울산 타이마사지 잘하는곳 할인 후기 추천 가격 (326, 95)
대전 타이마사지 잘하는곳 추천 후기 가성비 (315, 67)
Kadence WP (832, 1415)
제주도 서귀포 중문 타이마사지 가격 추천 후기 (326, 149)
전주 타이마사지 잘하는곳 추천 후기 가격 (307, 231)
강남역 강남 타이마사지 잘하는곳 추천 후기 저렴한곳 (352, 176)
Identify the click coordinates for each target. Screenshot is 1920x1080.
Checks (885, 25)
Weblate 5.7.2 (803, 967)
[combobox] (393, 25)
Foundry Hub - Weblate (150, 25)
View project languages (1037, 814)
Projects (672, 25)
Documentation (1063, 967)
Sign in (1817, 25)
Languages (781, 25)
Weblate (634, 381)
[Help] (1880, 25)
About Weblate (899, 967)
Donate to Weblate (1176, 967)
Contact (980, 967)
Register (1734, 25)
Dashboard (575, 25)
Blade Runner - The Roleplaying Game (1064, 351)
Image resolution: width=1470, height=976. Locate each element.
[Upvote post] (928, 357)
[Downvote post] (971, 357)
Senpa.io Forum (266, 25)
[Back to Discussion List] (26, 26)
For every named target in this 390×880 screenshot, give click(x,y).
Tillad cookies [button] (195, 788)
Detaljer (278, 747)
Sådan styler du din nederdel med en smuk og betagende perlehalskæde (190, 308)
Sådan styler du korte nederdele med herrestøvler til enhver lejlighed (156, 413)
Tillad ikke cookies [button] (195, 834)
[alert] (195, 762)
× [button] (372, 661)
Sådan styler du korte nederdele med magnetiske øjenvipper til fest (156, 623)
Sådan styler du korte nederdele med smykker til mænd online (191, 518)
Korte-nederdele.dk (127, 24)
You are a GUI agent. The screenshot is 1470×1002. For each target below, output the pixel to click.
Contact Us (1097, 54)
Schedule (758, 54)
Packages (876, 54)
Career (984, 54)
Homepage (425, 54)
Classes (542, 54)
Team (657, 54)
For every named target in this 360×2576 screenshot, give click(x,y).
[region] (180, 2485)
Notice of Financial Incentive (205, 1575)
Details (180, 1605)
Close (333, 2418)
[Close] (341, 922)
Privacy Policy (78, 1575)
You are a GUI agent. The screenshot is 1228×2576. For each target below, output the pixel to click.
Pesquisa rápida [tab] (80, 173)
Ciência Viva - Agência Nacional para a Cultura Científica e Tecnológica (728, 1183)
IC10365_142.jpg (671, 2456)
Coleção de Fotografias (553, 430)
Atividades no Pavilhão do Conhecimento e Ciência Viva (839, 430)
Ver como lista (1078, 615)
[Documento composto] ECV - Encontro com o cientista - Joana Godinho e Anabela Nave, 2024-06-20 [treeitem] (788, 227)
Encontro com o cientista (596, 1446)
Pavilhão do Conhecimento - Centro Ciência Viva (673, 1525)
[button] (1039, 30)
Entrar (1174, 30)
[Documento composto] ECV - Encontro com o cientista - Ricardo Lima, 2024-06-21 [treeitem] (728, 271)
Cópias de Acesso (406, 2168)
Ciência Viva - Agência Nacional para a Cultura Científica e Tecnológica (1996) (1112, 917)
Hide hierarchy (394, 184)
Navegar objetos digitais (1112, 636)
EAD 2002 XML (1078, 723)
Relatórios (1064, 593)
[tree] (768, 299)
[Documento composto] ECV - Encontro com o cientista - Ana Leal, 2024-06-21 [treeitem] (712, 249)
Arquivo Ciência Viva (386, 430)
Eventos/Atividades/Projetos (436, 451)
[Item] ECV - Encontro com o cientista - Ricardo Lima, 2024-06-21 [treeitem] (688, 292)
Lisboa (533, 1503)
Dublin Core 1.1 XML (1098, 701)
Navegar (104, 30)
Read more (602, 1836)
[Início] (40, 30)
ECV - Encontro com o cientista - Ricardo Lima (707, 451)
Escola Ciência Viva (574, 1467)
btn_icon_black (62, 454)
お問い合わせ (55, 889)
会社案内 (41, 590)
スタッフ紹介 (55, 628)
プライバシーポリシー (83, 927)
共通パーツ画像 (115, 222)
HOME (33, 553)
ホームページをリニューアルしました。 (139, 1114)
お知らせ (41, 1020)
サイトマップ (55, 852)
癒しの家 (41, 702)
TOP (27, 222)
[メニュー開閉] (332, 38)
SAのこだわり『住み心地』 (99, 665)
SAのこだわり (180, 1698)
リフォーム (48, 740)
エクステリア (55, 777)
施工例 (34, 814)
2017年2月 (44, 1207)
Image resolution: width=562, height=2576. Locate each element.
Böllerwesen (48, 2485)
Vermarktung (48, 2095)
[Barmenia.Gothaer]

▬▬▬▬▬▬

**ACTIVITY**
Going through the records above line by line, count those that hold the word "Atividades", and answer with the number only.

**FINISHED TASK**
2